Another way that states fill the gap in federal firearm policy regarding alcohol is to adopt statutes that make repeated alcohol-related offenses (typically DUI or DWI arrests and/or convictions) a felony, which then triggers a felony report to the NICS database, or a state counterpart. The most frequently-applied federal firearm disqualifier, both in terms of gun purchase denials (failed background checks) and prosecutions, is 18 U.S.C. §922(g)(1), which prohibits firearm possession by prohibited persons who have been convicted for a crime punishable by over one year in prison. Some states, such as Pennsylvania, impose a penalty of up to five years imprisonment for multiple convictions of driving under the influence (DUI) at the highest blood alcohol content (BAC). Individuals who receive this penalty thus fall under §922(g)(1), and they are ineligible to purchase or possess a firearm.

Last month, in Holloway v.
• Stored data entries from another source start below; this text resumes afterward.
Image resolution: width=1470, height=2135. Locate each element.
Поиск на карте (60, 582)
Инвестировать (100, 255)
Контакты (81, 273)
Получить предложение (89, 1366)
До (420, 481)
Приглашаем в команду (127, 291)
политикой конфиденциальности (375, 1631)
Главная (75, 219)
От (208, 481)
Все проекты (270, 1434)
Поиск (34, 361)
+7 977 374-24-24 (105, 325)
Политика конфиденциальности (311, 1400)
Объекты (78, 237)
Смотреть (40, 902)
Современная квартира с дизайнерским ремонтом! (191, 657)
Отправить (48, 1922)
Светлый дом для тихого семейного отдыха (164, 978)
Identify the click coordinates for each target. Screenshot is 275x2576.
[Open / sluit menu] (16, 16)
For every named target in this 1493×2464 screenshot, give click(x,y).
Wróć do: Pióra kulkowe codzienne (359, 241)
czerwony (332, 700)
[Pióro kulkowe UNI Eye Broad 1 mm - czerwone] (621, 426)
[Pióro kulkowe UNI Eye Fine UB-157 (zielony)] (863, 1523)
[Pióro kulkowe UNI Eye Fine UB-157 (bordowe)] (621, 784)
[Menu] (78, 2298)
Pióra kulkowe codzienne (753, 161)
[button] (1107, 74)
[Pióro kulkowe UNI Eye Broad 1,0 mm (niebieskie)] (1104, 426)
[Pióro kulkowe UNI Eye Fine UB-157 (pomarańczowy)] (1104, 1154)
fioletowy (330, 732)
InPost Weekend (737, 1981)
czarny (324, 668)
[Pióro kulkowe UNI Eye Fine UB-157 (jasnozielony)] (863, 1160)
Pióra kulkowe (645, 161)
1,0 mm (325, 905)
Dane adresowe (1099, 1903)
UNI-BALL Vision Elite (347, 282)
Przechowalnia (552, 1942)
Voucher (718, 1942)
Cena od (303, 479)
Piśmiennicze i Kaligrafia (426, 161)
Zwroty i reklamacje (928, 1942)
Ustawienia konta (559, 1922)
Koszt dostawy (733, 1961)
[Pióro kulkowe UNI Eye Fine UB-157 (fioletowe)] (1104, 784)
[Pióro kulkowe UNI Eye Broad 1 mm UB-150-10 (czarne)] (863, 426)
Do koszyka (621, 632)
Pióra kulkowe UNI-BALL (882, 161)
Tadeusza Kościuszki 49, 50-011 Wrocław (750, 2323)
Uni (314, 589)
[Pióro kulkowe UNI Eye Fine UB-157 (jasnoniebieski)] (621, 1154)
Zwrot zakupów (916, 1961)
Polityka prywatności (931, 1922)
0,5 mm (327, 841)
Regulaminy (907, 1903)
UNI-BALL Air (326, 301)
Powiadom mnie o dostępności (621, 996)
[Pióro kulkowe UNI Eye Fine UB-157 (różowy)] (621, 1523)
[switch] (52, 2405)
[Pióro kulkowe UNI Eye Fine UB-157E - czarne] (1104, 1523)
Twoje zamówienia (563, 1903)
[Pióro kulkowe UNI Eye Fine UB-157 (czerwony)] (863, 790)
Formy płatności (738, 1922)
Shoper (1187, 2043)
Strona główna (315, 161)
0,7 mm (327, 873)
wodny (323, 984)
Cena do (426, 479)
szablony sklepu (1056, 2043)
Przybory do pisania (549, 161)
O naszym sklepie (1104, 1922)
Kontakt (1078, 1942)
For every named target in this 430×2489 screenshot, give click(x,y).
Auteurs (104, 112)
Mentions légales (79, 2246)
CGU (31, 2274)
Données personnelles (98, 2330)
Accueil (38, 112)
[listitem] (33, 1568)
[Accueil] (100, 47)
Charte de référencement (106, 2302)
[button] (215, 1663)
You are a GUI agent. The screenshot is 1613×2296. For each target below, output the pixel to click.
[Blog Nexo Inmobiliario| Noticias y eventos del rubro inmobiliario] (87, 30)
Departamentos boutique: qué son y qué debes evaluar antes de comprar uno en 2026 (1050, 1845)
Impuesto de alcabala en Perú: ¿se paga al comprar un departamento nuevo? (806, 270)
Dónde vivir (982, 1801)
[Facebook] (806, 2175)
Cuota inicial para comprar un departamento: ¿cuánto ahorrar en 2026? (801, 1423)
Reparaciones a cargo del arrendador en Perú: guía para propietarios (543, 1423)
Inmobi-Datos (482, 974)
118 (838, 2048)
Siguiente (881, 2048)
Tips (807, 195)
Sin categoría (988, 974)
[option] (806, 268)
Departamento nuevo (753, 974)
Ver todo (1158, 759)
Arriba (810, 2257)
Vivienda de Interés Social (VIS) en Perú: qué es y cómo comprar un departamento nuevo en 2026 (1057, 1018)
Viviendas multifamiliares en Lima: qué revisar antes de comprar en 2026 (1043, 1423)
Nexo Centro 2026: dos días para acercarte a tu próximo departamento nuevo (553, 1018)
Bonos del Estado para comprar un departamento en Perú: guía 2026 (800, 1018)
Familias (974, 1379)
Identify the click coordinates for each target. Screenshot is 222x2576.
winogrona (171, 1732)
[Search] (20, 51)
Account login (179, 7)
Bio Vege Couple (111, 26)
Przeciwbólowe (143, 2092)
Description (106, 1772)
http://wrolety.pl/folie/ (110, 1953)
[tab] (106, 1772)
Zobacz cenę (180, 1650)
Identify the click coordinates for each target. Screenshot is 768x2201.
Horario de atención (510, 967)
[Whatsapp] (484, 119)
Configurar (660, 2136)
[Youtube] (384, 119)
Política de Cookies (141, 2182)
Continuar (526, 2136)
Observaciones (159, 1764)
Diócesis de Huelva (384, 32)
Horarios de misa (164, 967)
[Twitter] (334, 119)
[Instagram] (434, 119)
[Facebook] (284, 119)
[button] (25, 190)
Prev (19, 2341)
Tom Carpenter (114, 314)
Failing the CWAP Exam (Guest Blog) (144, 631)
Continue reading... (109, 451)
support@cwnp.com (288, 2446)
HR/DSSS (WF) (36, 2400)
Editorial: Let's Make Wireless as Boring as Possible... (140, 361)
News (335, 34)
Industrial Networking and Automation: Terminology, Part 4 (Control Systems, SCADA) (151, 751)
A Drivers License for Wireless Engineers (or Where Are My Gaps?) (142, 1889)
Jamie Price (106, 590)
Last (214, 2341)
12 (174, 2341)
Attorney General, the Third Circuit upheld the statute’s validity against a Second Amendment challenge, concluding that a DUI is considered a “serious crime.” Holloway was convicted twice for driving under the influence.  The first charge, in 2002, was eventually dismissed under an accelerated rehabilitation program.  For the second charge, in 2005, he entered a guilty plea for violating the Pennsylvania statute.  Eleven years later, Holloway was denied from purchasing a firearm under §922(g)(1).  The Third Circuit acknowledged that there is no bright line rule for determining whether the offense reaches the “serious crime” threshold, but it analyzed several factors such as the legislature’s intent and the degree of punishment.  Note that this decision is consistent in result but different in methodology from some other recent federal district court decisions analyzing disarmament under the same Pennsylvania statute.

Part of what makes the Holloway case significant is that the Third Circuit had previously broken from other federal circuit courts, in Binderup v. Attorney General, in holding that the felon prohibition did violate the Second Amendment, at least as applied in the case, because the felony itself had been a nonviolent crime that received a lenient sentence.  Binderup receives frequent mention in discussions about the Second Amendment and the felon disarmament, due to its unique place among circuit court decisions on this topic.  It is unclear whether Holloway signals a change in direction for the Third Circuit, or if it merely narrows the applicability of the approach in Binderup.